I managed to catch thread dumps of this happening twice, once on 9/16 (~23 load avg, all from java process) and once on 9/19 (~53 load avg, all from java process). Both thread dumps are attached. I'm no expert at reading thread dumps, but I believe this is a sample hung thread:
"qtp52888755-307799" prio=10 tid=0x00002aaabb96b000 nid=0xe18 runnable [0x000000004f4db000]
java.lang.Thread.State: RUNNABLE
at java.net.SocketInputStream.socketRead0(Native Method)
at java.net.SocketInputStream.read(SocketInputStream.java:129)
at com.sun.net.ssl.internal.ssl.InputRecord.readFully(InputRecord.java:293)
at com.sun.net.ssl.internal.ssl.InputRecord.read(InputRecord.java:331)
at com.sun.net.ssl.internal.ssl.SSLSocketImpl.readRecord(SSLSocketImpl.java:798)

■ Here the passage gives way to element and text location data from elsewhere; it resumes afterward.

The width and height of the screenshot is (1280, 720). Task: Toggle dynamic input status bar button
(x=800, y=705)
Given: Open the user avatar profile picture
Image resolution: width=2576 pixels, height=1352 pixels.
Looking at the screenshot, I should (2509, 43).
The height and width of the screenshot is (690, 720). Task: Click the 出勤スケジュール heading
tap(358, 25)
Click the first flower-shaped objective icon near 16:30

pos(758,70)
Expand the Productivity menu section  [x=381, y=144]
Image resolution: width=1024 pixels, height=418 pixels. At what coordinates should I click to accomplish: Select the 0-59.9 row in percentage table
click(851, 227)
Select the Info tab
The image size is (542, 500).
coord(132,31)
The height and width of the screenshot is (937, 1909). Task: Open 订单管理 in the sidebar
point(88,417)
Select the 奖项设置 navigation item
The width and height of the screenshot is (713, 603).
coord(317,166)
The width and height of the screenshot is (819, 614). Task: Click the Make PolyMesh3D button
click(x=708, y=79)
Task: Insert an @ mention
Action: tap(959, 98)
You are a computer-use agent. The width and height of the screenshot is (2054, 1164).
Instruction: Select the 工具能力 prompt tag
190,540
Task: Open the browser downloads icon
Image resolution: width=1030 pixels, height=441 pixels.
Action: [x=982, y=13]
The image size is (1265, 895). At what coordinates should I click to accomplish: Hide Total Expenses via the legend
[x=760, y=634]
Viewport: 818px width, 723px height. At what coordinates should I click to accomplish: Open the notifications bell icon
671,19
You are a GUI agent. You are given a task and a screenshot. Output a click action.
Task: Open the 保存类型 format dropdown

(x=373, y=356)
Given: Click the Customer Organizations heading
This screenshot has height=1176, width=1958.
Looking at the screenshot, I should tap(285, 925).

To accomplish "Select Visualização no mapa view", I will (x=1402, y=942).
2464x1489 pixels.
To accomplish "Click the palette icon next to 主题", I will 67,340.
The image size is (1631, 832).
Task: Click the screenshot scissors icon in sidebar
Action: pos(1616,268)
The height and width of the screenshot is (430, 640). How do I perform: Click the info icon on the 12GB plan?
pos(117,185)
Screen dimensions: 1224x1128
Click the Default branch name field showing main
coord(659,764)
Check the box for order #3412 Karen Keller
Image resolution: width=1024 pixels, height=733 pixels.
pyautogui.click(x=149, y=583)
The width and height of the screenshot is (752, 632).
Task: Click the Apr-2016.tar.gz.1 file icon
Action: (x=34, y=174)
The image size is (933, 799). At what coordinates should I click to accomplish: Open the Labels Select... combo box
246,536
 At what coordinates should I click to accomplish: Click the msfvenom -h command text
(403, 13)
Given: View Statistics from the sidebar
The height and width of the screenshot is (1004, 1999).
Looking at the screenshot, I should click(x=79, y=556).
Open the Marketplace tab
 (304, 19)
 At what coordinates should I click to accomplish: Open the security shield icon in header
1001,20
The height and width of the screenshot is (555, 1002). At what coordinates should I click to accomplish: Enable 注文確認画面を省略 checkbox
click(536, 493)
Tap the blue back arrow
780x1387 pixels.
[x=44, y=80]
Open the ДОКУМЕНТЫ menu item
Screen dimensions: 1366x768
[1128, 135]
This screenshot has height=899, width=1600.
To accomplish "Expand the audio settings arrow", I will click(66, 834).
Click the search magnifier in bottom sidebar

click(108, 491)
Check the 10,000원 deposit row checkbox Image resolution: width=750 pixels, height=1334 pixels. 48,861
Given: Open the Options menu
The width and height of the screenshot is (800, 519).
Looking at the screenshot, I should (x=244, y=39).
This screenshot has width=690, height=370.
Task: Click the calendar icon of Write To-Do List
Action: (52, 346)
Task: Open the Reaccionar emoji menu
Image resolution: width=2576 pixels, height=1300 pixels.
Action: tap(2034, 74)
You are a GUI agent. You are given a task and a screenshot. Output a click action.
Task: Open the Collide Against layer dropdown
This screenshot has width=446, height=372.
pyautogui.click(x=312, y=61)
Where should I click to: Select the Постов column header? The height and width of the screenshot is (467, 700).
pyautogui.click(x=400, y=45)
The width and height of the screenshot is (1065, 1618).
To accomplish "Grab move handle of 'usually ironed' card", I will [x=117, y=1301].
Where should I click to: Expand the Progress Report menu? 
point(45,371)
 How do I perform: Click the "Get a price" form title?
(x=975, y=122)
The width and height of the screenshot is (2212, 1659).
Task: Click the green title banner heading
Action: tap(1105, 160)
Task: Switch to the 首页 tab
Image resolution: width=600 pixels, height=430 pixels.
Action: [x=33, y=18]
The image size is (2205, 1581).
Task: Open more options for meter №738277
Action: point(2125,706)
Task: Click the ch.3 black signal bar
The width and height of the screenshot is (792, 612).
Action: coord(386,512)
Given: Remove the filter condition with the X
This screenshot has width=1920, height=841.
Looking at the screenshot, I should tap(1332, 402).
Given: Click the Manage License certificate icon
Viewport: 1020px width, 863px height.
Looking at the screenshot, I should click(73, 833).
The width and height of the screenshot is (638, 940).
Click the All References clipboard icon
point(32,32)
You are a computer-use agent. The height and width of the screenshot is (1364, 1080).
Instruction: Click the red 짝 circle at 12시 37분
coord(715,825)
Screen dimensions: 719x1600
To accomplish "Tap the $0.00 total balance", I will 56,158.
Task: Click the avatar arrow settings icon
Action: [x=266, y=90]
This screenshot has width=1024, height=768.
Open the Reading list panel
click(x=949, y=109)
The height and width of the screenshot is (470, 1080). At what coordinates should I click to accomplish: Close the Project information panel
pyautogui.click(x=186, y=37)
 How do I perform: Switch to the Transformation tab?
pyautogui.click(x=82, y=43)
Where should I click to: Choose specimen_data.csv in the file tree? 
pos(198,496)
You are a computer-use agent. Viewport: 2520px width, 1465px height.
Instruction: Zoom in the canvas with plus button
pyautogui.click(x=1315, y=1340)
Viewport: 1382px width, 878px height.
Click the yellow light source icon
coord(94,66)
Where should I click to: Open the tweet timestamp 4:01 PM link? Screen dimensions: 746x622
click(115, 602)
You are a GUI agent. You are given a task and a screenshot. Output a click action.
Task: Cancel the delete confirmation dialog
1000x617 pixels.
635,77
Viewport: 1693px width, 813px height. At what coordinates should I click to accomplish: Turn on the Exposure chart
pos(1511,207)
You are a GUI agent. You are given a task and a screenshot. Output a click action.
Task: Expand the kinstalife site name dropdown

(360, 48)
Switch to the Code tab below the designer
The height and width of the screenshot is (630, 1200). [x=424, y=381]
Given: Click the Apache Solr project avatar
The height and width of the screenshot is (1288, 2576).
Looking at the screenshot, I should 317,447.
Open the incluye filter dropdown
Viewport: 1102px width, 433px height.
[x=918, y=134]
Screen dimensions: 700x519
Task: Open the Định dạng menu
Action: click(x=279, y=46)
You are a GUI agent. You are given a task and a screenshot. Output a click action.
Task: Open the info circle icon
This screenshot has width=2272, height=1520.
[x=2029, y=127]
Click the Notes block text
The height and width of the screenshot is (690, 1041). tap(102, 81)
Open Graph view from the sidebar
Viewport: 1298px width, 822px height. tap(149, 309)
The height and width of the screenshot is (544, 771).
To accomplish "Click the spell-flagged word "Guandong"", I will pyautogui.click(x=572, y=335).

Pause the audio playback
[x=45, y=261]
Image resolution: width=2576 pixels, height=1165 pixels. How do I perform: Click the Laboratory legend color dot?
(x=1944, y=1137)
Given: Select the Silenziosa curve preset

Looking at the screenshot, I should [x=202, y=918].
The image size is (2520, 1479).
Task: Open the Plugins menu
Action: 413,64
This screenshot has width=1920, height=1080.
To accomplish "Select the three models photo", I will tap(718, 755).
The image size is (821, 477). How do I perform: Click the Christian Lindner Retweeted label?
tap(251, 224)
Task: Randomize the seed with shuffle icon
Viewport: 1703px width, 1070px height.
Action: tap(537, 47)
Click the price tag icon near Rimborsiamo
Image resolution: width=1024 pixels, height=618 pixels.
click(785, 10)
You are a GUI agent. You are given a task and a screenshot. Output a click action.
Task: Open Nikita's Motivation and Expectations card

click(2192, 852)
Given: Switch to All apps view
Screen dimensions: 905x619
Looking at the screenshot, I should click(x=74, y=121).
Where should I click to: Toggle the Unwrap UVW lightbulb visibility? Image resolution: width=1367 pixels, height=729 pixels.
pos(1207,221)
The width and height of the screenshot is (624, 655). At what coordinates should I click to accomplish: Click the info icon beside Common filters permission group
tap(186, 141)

- locked <0x000000050cbd8580> (a java.lang.Object)
at com.sun.net.ssl.internal.ssl.SSLSocketImpl.readDataRecord(SSLSocketImpl.java:755)
at com.sun.net.ssl.internal.ssl.AppInputStream.read(AppInputStream.java:75)
- locked <0x000000050cbd8620> (a com.sun.net.ssl.internal.ssl.AppInputStream)
at org.eclipse.jetty.io.ByteArrayBuffer.readFrom(ByteArrayBuffer.java:388)
at org.eclipse.jetty.io.bio.StreamEndPoint.fill(StreamEndPoint.java:132)
at org.eclipse.jetty.server.bio.SocketConnector$ConnectorEndPoint.fill(SocketConnector.java:209)
at org.eclipse.jetty.server.ssl.SslSocketConnector$SslConnectorEndPoint.fill(SslSocketConnector.java:612)
at org.eclipse.jetty.http.HttpParser.parseNext(HttpParser.java:289)
at org.eclipse.jetty.http.HttpParser.parseAvailable(HttpParser.java:214)
at org.eclipse.jetty.server.HttpConnection.handle(HttpConnection.java:411)
at org.eclipse.jetty.server.bio.SocketConnector$ConnectorEndPoint.run(SocketConnector.java:241)
at org.eclipse.jetty.server.ssl.SslSocketConnector$SslConnectorEndPoint.run(SslSocketConnector.java:664)
at org.eclipse.jetty.util.thread.QueuedThreadPool$3.run(QueuedThreadPool.java:529)
at java.lang.Thread.run(Thread.java:662)
I haven't yet narrowed down what triggers the hung threads, but the problem seems to occur whenever we use the web UI a lot (for example, when we're chasing a complex performance problem on a WAN link and are looking at lots of graphs on various nodes). If we just leave the web UI alone and nobody touches it, the problem doesn't seem to pop up much.